→ Aufgabe
An welchem Tag wurde der Hintereisferner laut dem folgenden Textabschnitt fotografiert?

→ Textabschnitt
Der Tiroler Hintereisferner am 23. Juni 2022 – bereits einen Tag zuvor war die Eisbilanz des Gletschers rückläufig.
Foto: Uni Innsbruck/foto-webcam.eu

Nirgendwo ist der vom Menschen verursachte Klimawandel schon bisher so stark zu bemerken wie bei den großen Eismassen des Planeten – an den Polen und auf den Gletschern im Hochgebirge. In Österreich kann nichts und niemand ein deutlicheres Zeugnis über die klimatischen Veränderungen ablegen als die heimischen Gletscher. Die Hitzewelle der vergangenen Tage und Wochen macht sich auch im Hochgebirge bemerkbar – und führt dort zu bedauerlichen Rekorden.

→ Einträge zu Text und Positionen
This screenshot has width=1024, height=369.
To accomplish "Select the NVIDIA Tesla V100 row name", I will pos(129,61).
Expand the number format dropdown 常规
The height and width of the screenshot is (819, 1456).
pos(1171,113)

→ Schriftliche Lösung
Am 23. Juni 2022.